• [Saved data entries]
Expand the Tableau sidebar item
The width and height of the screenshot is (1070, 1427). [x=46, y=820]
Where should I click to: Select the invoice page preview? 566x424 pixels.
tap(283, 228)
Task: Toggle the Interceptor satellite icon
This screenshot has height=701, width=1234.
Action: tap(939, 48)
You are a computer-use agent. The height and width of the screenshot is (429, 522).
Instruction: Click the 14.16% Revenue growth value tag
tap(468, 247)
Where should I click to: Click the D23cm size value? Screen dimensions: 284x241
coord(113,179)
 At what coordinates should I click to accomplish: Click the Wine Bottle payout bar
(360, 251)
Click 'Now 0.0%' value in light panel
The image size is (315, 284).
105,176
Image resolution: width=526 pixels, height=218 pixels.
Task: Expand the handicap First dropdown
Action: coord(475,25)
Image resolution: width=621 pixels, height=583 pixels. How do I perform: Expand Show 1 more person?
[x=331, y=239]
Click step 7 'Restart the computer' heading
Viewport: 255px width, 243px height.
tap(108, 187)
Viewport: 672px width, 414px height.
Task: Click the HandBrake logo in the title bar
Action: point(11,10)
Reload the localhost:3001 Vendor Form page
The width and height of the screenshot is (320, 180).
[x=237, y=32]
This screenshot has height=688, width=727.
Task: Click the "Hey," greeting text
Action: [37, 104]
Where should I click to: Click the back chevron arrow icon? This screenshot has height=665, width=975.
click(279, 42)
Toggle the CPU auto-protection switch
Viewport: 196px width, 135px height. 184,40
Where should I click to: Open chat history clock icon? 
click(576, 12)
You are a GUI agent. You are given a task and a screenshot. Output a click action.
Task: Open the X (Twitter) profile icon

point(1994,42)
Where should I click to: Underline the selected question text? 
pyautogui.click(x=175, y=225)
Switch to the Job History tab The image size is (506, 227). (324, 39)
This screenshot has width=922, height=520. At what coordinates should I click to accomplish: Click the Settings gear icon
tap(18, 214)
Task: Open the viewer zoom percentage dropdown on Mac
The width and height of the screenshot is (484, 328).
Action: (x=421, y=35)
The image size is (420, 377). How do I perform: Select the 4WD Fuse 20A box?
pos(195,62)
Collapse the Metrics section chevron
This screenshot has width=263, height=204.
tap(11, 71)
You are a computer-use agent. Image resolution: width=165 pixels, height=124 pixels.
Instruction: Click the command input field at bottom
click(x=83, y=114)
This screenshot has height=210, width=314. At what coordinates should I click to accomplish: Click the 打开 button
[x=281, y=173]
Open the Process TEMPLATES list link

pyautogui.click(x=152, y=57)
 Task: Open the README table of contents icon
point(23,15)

• [Task brief] Your reply should consist of all the records, set down exactly.

• [Task response]
Expand the Tableau sidebar item
The width and height of the screenshot is (1070, 1427). [x=46, y=820]
Where should I click to: Select the invoice page preview? 566x424 pixels.
tap(283, 228)
Task: Toggle the Interceptor satellite icon
This screenshot has height=701, width=1234.
Action: tap(939, 48)
You are a computer-use agent. The height and width of the screenshot is (429, 522).
Instruction: Click the 14.16% Revenue growth value tag
tap(468, 247)
Where should I click to: Click the D23cm size value? Screen dimensions: 284x241
coord(113,179)
 At what coordinates should I click to accomplish: Click the Wine Bottle payout bar
(360, 251)
Click 'Now 0.0%' value in light panel
The image size is (315, 284).
105,176
Image resolution: width=526 pixels, height=218 pixels.
Task: Expand the handicap First dropdown
Action: coord(475,25)
Image resolution: width=621 pixels, height=583 pixels. How do I perform: Expand Show 1 more person?
[x=331, y=239]
Click step 7 'Restart the computer' heading
Viewport: 255px width, 243px height.
tap(108, 187)
Viewport: 672px width, 414px height.
Task: Click the HandBrake logo in the title bar
Action: point(11,10)
Reload the localhost:3001 Vendor Form page
The width and height of the screenshot is (320, 180).
[x=237, y=32]
This screenshot has height=688, width=727.
Task: Click the "Hey," greeting text
Action: [37, 104]
Where should I click to: Click the back chevron arrow icon? This screenshot has height=665, width=975.
click(279, 42)
Toggle the CPU auto-protection switch
Viewport: 196px width, 135px height. 184,40
Where should I click to: Open chat history clock icon? 
click(576, 12)
You are a GUI agent. You are given a task and a screenshot. Output a click action.
Task: Open the X (Twitter) profile icon

point(1994,42)
Where should I click to: Underline the selected question text? 
pyautogui.click(x=175, y=225)
Switch to the Job History tab The image size is (506, 227). (324, 39)
This screenshot has width=922, height=520. At what coordinates should I click to accomplish: Click the Settings gear icon
tap(18, 214)
Task: Open the viewer zoom percentage dropdown on Mac
The width and height of the screenshot is (484, 328).
Action: (x=421, y=35)
The image size is (420, 377). How do I perform: Select the 4WD Fuse 20A box?
pos(195,62)
Collapse the Metrics section chevron
This screenshot has width=263, height=204.
tap(11, 71)
You are a computer-use agent. Image resolution: width=165 pixels, height=124 pixels.
Instruction: Click the command input field at bottom
click(x=83, y=114)
This screenshot has height=210, width=314. At what coordinates should I click to accomplish: Click the 打开 button
[x=281, y=173]
Open the Process TEMPLATES list link

pyautogui.click(x=152, y=57)
 Task: Open the README table of contents icon
point(23,15)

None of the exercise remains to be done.